Comme partout, la crise sanitaire a fragilisé l’économie. Au Pérou, le PIB a chuté de 11,12% l’année dernière. Deux millions d’emplois ont été détruits. Aujourd’hui, un Péruvien sur trois vit dans la pauvreté. La situation de l’éducation, chère au nouveau président, inquiète. Les élèves ne sont toujours pas retournés en classe physiquement depuis des mois et un retour en présentiel n’est prévu qu’en mars 2022. Certains réclament la vaccination des enseignants et de tout le personnel du système éducatif. Au niveau national, seule 13% de la population est totalement vaccinée.
Un pays fracturé
Au niveau politique, le pays n’a jamais été autant fracturé. Polarisé entre deux figures : Pedro Castillo et Keiko Fujimori, candidate malheureuse de la droite populiste. Elle s’est battue pour faire invalider l’élection qu’elle a perdu avec à peine 45 000 voix d’écart. Si bien que les résultats définitifs n’ont été donnés que 43 jours après l’élection.
Le socle de base de Pedro Castillo n’est pas large. 18% environ : les militants du 1er tour, qui vont attendre de lui les mesures radicales promises. Au second tour, un tiers de l’électorat a voté, non pas pour ses idées de gauche, mais pour faire barrage à Fujimori, fille d’Alberto Fujimori (1990-2000), l’ancien président aujourd’hui en prison pour corruption et crimes contre l’Humanité. Elle est elle-même accusée d’avoir reçu des pots-de-vin.
Au Congrès, Pedro Castillo n’aura pas beaucoup de marge de manœuvre car son parti Peru Libre est trop minoritaire. Pour la politologue péruvienne Paula Tavara interrogée par l’un des grands quotidiens du pays, la Republica, le nouveau président va devoir être sans cesse dans le compromis : "Il devra construire une relation de dialogue avec le Congrès, les partis adversaires et les partis alliés dans le but de négocier des projets de loi.
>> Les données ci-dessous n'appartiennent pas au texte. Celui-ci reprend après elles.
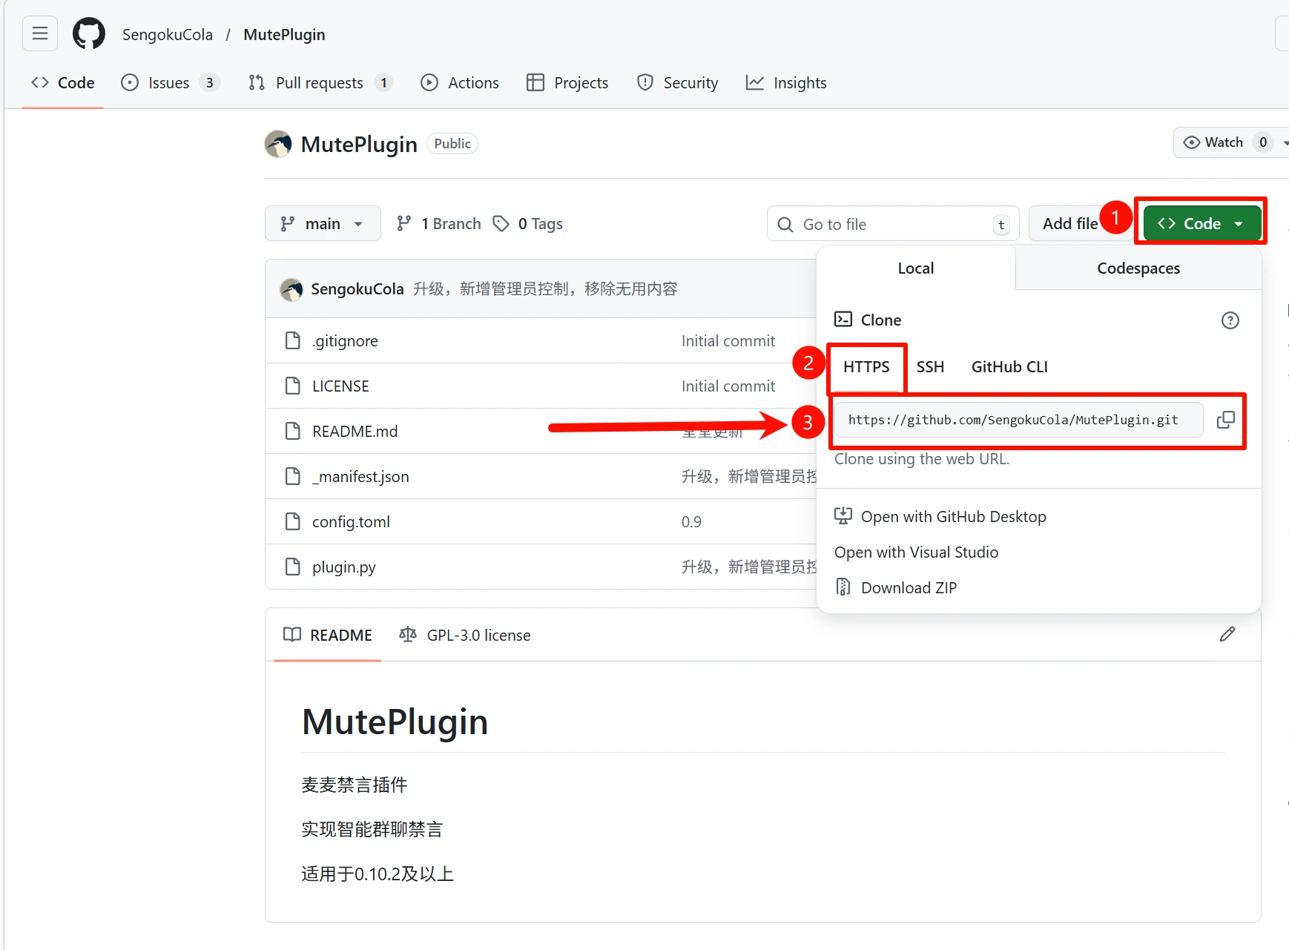Click the clone help question icon

coord(1230,320)
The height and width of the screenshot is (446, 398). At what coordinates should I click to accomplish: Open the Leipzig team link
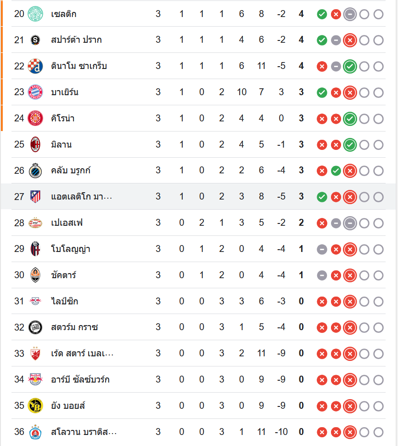click(x=64, y=301)
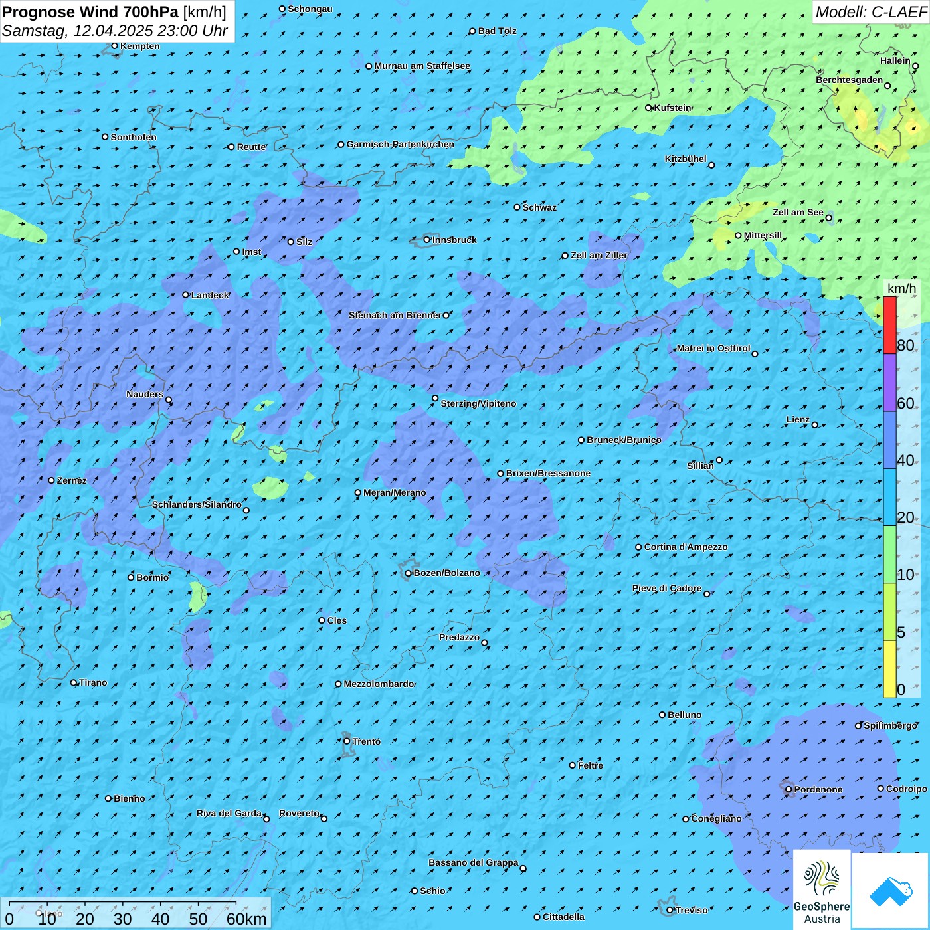Click the yellow 0–5 legend segment

[x=889, y=668]
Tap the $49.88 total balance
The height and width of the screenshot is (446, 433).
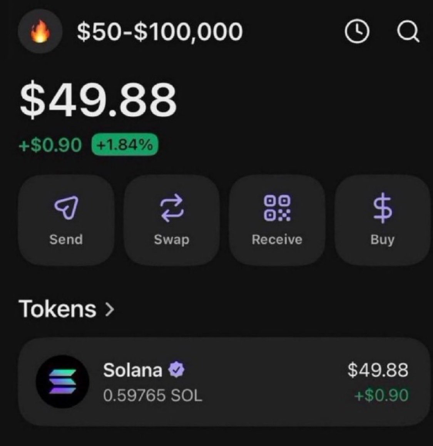pos(99,99)
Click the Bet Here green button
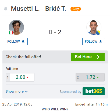Screen dimensions: 110x112 (x=88, y=57)
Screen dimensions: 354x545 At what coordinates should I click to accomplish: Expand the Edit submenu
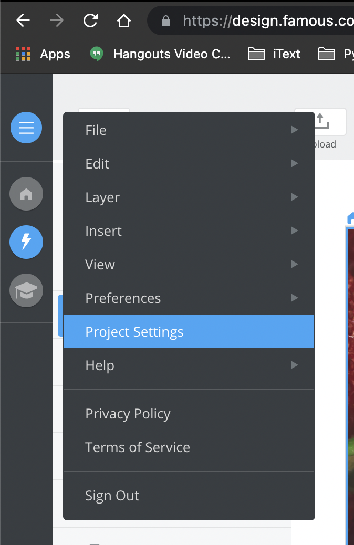(189, 164)
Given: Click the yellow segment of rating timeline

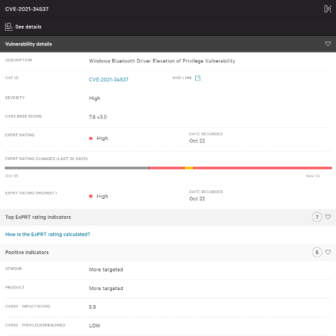Looking at the screenshot, I should pos(189,168).
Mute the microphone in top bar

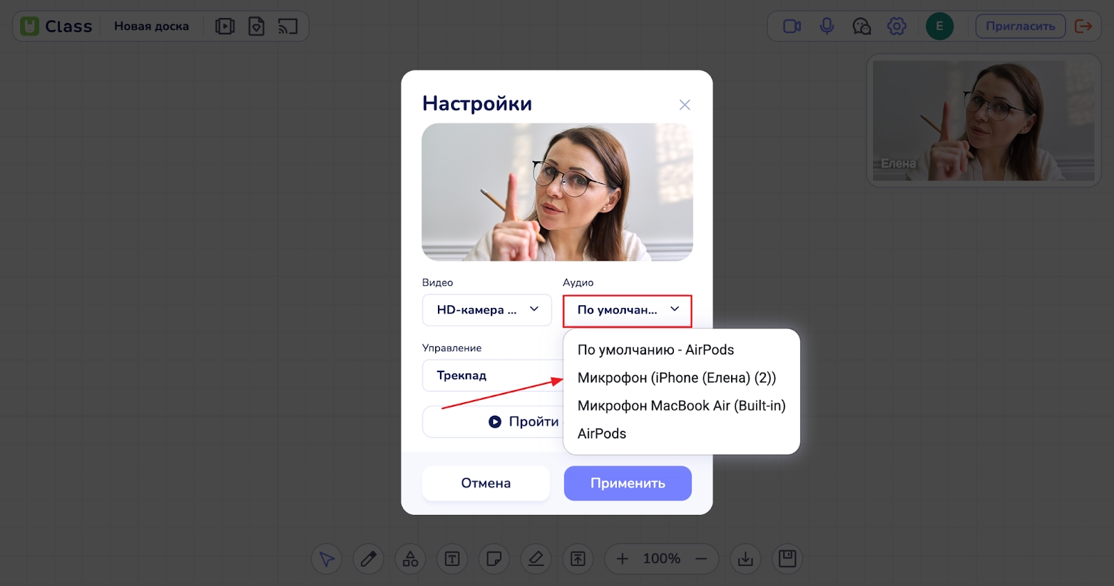pyautogui.click(x=826, y=26)
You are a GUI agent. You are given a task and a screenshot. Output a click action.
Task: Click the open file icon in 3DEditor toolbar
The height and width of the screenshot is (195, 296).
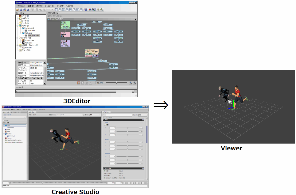(x=18, y=10)
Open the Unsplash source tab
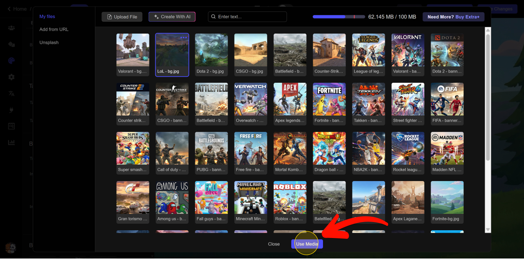 click(49, 43)
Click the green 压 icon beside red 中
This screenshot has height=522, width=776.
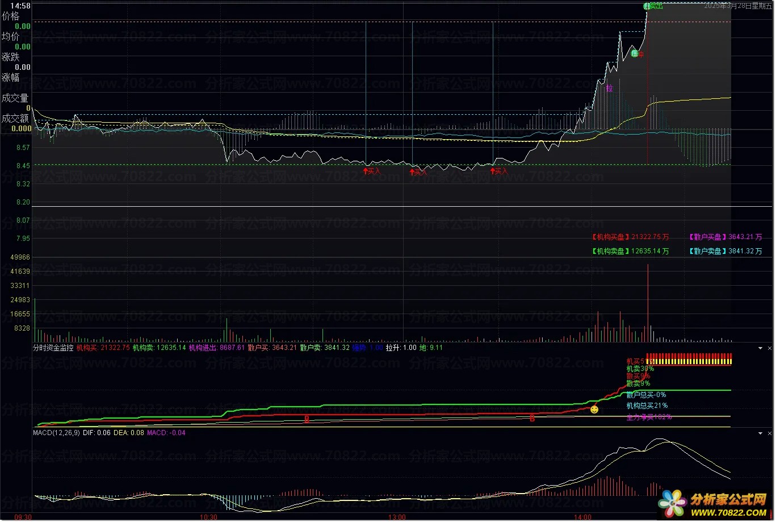click(x=635, y=54)
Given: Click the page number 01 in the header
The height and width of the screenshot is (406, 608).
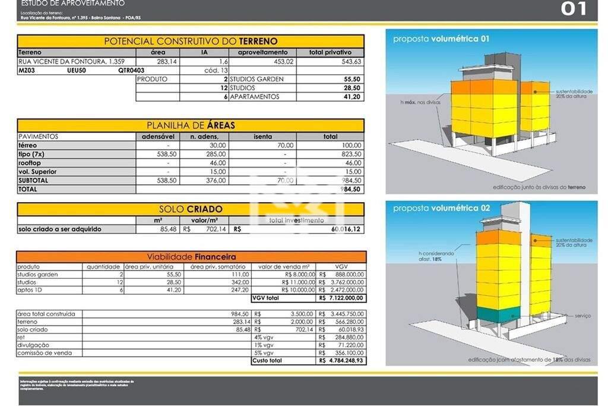Looking at the screenshot, I should (x=574, y=9).

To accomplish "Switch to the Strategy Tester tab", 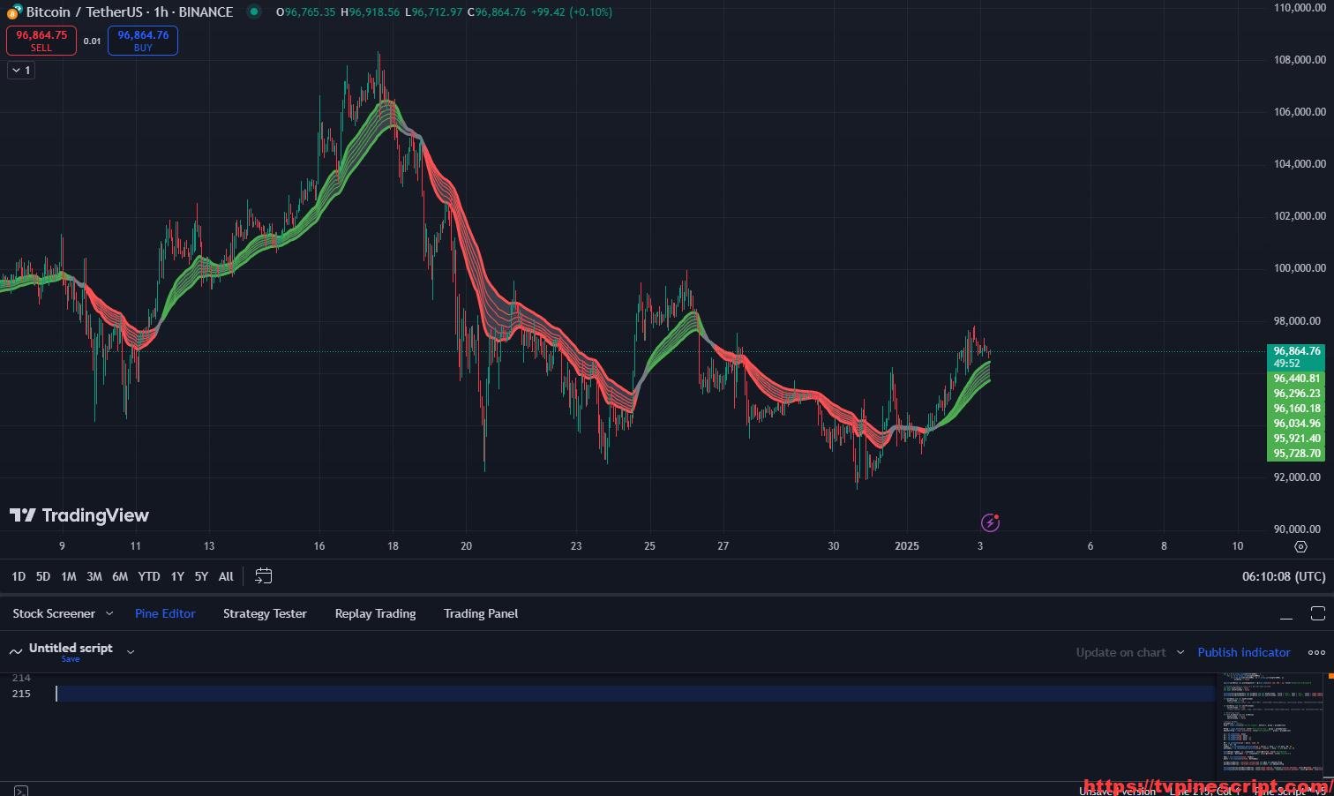I will pyautogui.click(x=265, y=613).
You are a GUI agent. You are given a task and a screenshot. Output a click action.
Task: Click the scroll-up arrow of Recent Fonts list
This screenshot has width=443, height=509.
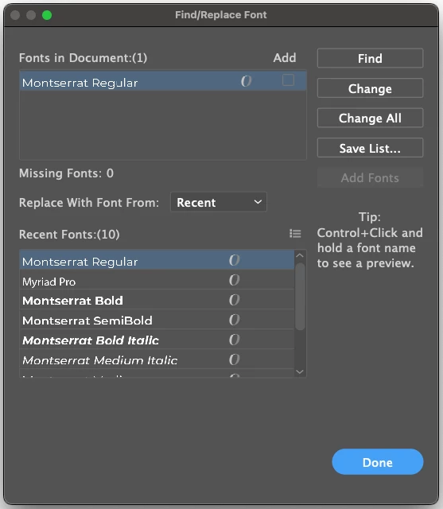click(300, 255)
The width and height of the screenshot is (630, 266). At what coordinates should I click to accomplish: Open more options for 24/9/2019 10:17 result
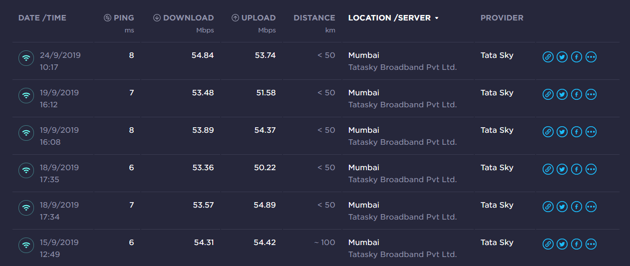(x=591, y=57)
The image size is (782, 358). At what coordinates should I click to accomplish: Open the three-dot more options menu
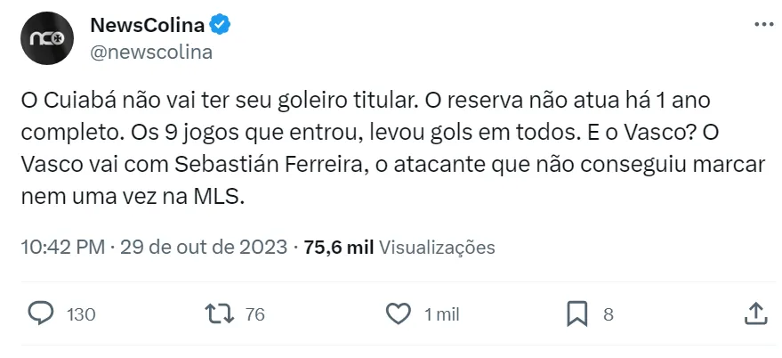[762, 25]
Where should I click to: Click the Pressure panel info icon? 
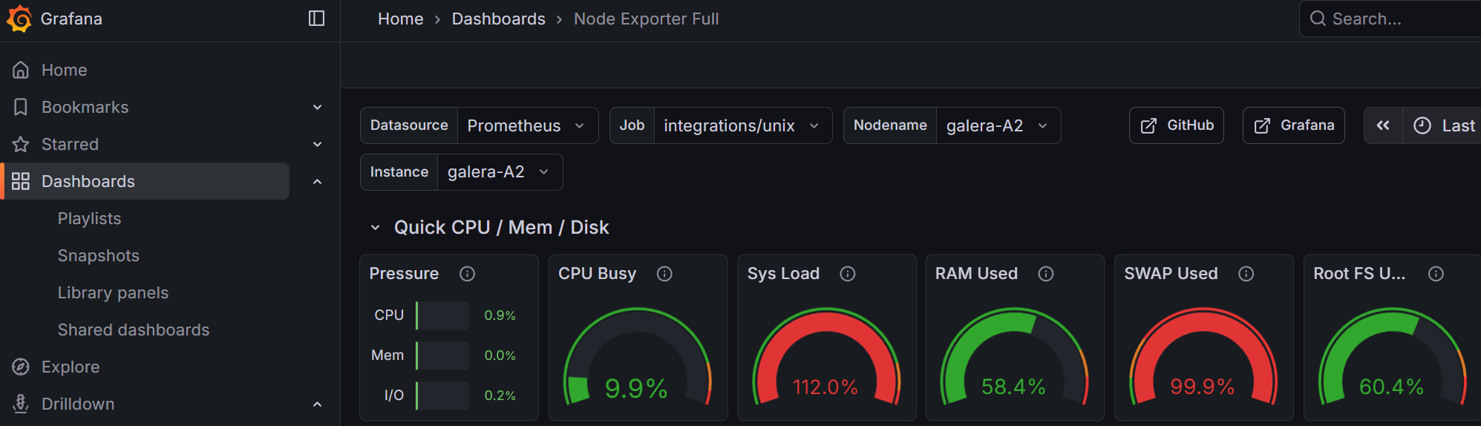coord(467,274)
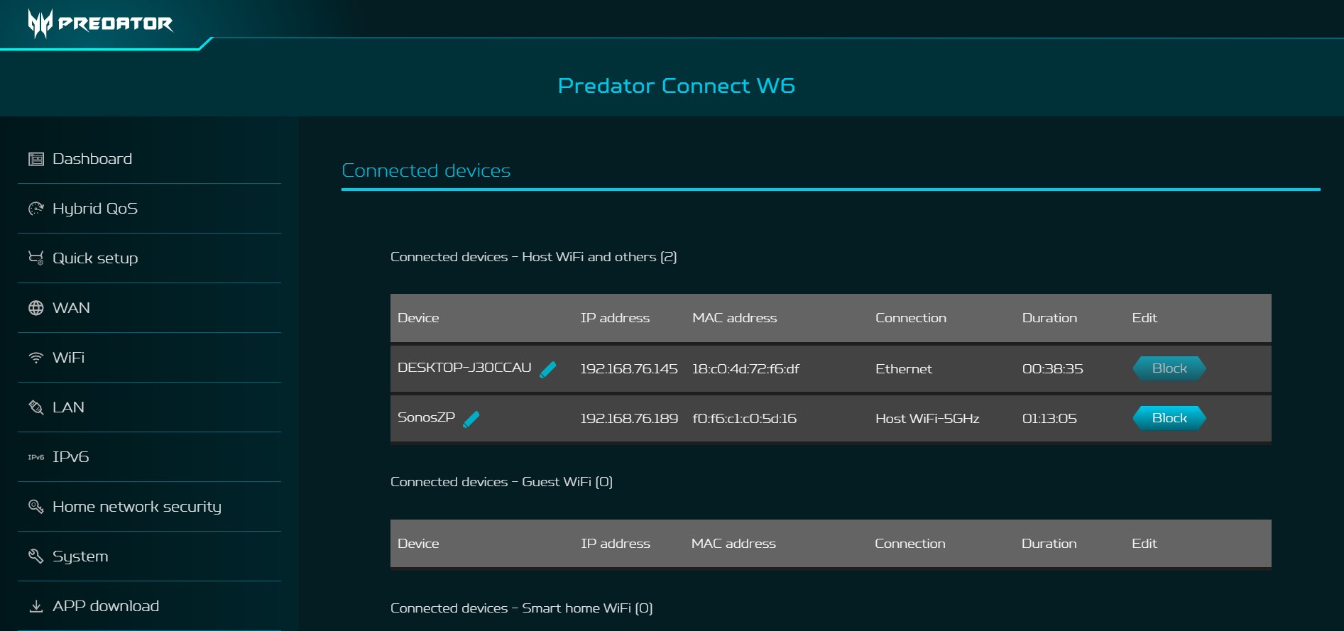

Il faudra qu’il entretienne la relation la plus cordiale possible."
Les promesses de campagne à l'épreuve des faits
Depuis les années noires du Sentier lumineux, un mouvement communiste armé qui a provoqué de graves conflits et la mort de 70 000 personnes dans les années 80-90, de nombreux Péruviens ont une "peur irrationnelle" de la gauche. Il va falloir que Pedro Castillo développe un discours rassembleur et des mots rassurants. Depuis la validation de sa victoire, il a d’ailleurs déjà fait évoluer son discours. Il a modéré ses paroles sur les nationalisations et sur les arrêts d’importation. Il a promis lundi que "toutes les tendances politiques" seront présentes dans son cabinet, "nous préparons notre équipe de travail et je vois qu'il y a des personnes assez intéressées pour appuyer ce gouvernement, issues de toutes les tendances politiques. Il y a aussi des personnes qui ne sont pas dans la politique, que j'ai vues aujourd'hui et qui sont disponibles."
Sur la réforme de la Constitution, qu’il trouve trop libérale et qu’il avait promis de modifier, il s’est vite ravisé. La Constitution ne bougera pas "jusqu’à ce que le peuple le décide." Depuis les fenêtres du palais présidentiel à Lima et plus les champs de Cajamarca, la distance semble s’installer entre la fonction et les promesses.